Saved entries
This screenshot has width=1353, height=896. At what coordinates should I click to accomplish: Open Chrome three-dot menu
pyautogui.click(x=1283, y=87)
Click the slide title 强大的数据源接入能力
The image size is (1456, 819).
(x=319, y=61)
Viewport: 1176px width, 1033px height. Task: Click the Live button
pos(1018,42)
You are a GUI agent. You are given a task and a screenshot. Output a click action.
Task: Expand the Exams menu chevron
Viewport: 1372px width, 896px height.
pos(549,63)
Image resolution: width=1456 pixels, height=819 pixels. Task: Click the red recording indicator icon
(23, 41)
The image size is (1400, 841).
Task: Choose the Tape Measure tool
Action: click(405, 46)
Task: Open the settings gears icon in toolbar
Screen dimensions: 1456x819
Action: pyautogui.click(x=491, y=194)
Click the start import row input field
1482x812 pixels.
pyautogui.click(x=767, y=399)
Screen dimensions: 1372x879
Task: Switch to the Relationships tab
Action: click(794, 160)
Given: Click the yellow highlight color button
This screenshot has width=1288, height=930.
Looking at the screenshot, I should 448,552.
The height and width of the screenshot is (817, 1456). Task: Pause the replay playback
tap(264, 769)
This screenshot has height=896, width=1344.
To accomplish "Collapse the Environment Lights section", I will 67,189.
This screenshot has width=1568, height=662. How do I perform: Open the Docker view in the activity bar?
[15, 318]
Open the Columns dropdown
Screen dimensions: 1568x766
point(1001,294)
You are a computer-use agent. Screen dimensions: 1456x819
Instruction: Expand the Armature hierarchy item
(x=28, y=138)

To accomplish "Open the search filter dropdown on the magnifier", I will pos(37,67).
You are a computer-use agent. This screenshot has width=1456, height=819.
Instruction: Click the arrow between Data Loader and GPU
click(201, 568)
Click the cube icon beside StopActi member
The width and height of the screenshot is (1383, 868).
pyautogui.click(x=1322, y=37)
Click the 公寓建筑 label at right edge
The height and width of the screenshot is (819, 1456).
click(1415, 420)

WHAT THE EXERCISE ASKS →
Each line above must be retyped exactly.

EXERCISE RESPONSE →
This screenshot has width=1353, height=896. At what coordinates should I click to accomplish: Open Chrome three-dot menu
pyautogui.click(x=1283, y=87)
Click the slide title 强大的数据源接入能力
The image size is (1456, 819).
(x=319, y=61)
Viewport: 1176px width, 1033px height. Task: Click the Live button
pos(1018,42)
You are a GUI agent. You are given a task and a screenshot. Output a click action.
Task: Expand the Exams menu chevron
Viewport: 1372px width, 896px height.
pos(549,63)
Image resolution: width=1456 pixels, height=819 pixels. Task: Click the red recording indicator icon
(23, 41)
The image size is (1400, 841).
Task: Choose the Tape Measure tool
Action: click(405, 46)
Task: Open the settings gears icon in toolbar
Screen dimensions: 1456x819
Action: pyautogui.click(x=491, y=194)
Click the start import row input field
1482x812 pixels.
pyautogui.click(x=767, y=399)
Screen dimensions: 1372x879
Task: Switch to the Relationships tab
Action: click(794, 160)
Given: Click the yellow highlight color button
This screenshot has width=1288, height=930.
Looking at the screenshot, I should 448,552.
The height and width of the screenshot is (817, 1456). Task: Pause the replay playback
tap(264, 769)
This screenshot has height=896, width=1344.
To accomplish "Collapse the Environment Lights section", I will 67,189.
This screenshot has width=1568, height=662. How do I perform: Open the Docker view in the activity bar?
[15, 318]
Open the Columns dropdown
Screen dimensions: 1568x766
point(1001,294)
You are a computer-use agent. Screen dimensions: 1456x819
Instruction: Expand the Armature hierarchy item
(x=28, y=138)

To accomplish "Open the search filter dropdown on the magnifier", I will pos(37,67).
You are a computer-use agent. This screenshot has width=1456, height=819.
Instruction: Click the arrow between Data Loader and GPU
click(201, 568)
Click the cube icon beside StopActi member
The width and height of the screenshot is (1383, 868).
pyautogui.click(x=1322, y=37)
Click the 公寓建筑 label at right edge
The height and width of the screenshot is (819, 1456).
click(1415, 420)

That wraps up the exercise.